A Sacai show built around the notion of reconstruction
For the Fall/Winter 2026-2027 season, Japanese designer Chitose Abe reconnects with the runway format she skipped last June to present a powerful menswear collection. Inspired by the world of boxing, the central theme of her wardrobe is reconstruction born from destruction. This concept was obvious right from the start. Guests, including Pharrell Williams and Catalan rapper BB Trickz, entered a minimalist space with shattered doors and scattered rubble.

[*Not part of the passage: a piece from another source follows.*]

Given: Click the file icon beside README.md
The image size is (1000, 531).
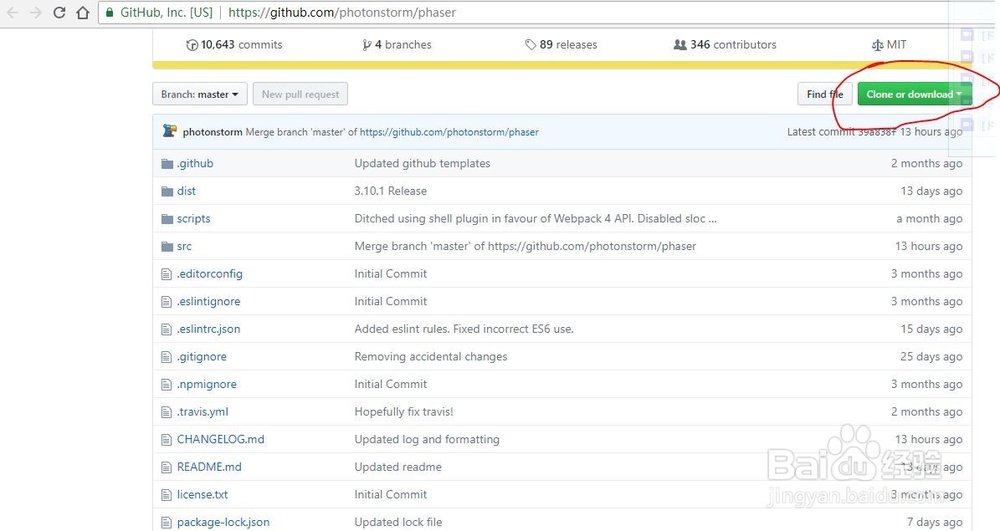Looking at the screenshot, I should point(167,467).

As the first silhouettes stepped onto the runway on January 25th, 2026, the notes of Queen’s I Want to Break Free (1984) echoed beneath the glass roof of the Carreau du Temple. A choice that was anything but incidental. “I wanted a collection that breaks free from norms,” Chitose Abe explained in her show notes. Her vision literally took shape through a genderless wardrobe, which appeared completely destroyed, before being reborn in a new form.
The standout piece of the season was undoubtedly the hybrid skirt-trouser. Cut like wide-leg pants, then cropped, it questions the traditional volumes and references. Meanwhile, it seems that the jackets have been assembled horizontally, thus creating silhouettes of an entirely new kind.


A genderless wardrobe inspired by boxers
While layering has always been an undeniable part of Sacai’s identity since its founding in 1999, it reaches new levels of intricacy here. Proof is in the meticulous work on materials, like faux fur, leather, suede. A simple flannel plaid shirt is revamped in an accumulation of silver charms and paperclips, lending an almost precious quality to it. Craftsmanship, such as knitting and crochet, gives rise to colourful sweatshirts and hoodies. Besides, the workwear dear to Chitose Abe’s vision resurfaces through denim silhouettes born of a renewed collaboration with Levi’s.
Finally, pieces directly borrowed from the universe of boxing, as an explicit homage to the legendary boxer Muhammad Ali, round out this well-rounded fusion of styles. Regarding accessories, a bag shaped like a boxing glove makes a striking impression. A new collaboration with J.M. Weston introduces a new Derby shoe reworked with a platform sole.
With this Fall/Winter 2026-2027 show, Sacai delivers yet another invigorating collection, once again driven by a masterful command of volume and material.